“And Jesus said to them, “Follow me, and I will make you fishers of people. And immediately, they left their nets and followed him.”
Mark 1:17-18. NRSV
We find ourselves at the start of a new appointment year. We are a peculiar people, United Methodists. We appoint pastors and people to serve for one year at a time. It seems antithetical to sustainable leadership paradigms and secular business thinking to guarantee a key leader for a year at a time. Yet, a yearly appointment tenure is inherently faithful and refreshing. As weekly, each Sunday is a new opportunity, a new call for re-creation, and so is the start of a new appointment year. Each year around this time gives way to congregations and pastors to renew a vision for ministry and ideas using holy imagination, whether the leadership is returning or newly installed. It is also a reminder that our vision is not solely predicated on one person called pastor but together, lay and clergy, we are united in our wanting to hear God’s call for our communities of faith. What would happen if we stopped marking time from a Chronos perspective and instead lived into Kairos season, where we embraced the appointed time for God’s purposes as revealed by the Holy Spirit and times of discernment, bible study, prayer, fasting, and commitment to authentic beloved community?

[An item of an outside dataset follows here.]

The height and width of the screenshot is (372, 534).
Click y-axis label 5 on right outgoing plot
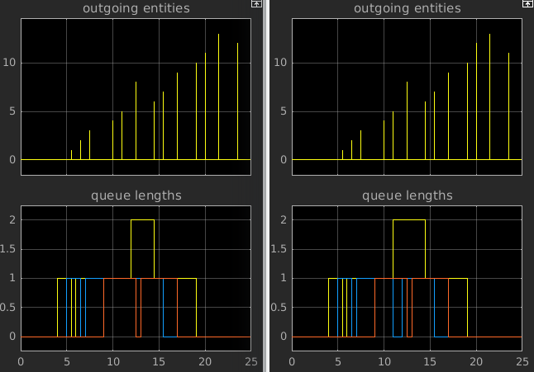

Jesus’ invitation to these disciples in the Gospel of Mark and to all those who claim him as Savior and Lord is a journey beyond what was done in the past and even what we anticipate doing in the future. It is an invitation to trust God, who has been faithful in the past, shows up unexpectedly in the now, and calls us to rest in a certain future grounded in hope and the promise of what the Holy Spirit will do in us and through us in the journey ahead of us. Jesus is eventually leading the disciples he called to resurrection through the Cross of Christ and a new reality of the risen Lord. The Cross is a reminder that nothing is impossible with God, and all things can be made fresh. In some ways, the new appointment year reminds us that grace is the bedrock of our Wesleyan theology. God’s prevenient grace and awakening as the light of Christ woos us to a journey of new beginnings, justified because of the work of Christ and grounded in the blessed assurance of the call for ever-changing lives and ways of being in relationship with each other on the road to sanctification that we might love the Lord our God with all our heart and love our neighbor as ourselves.
Today, I take time to welcome new and returning pastors to the calling of serving God’s people. I also extend gratitude to all the laity who have said yes to serving in leadership, especially to Mrs. Freda Davis (Fremont UMC, Wilson) and Mr. Clement Quintyne (Wilson Temple UMC, Raleigh) as co-laborers with me in the vineyard known as the Capital District. Finally, I am grateful to Mrs. Nancy Martinez, the Administrative Assistant to the DS, for her overwhelming devotion to the people of the Capital District.
It is truly a day of new beginnings.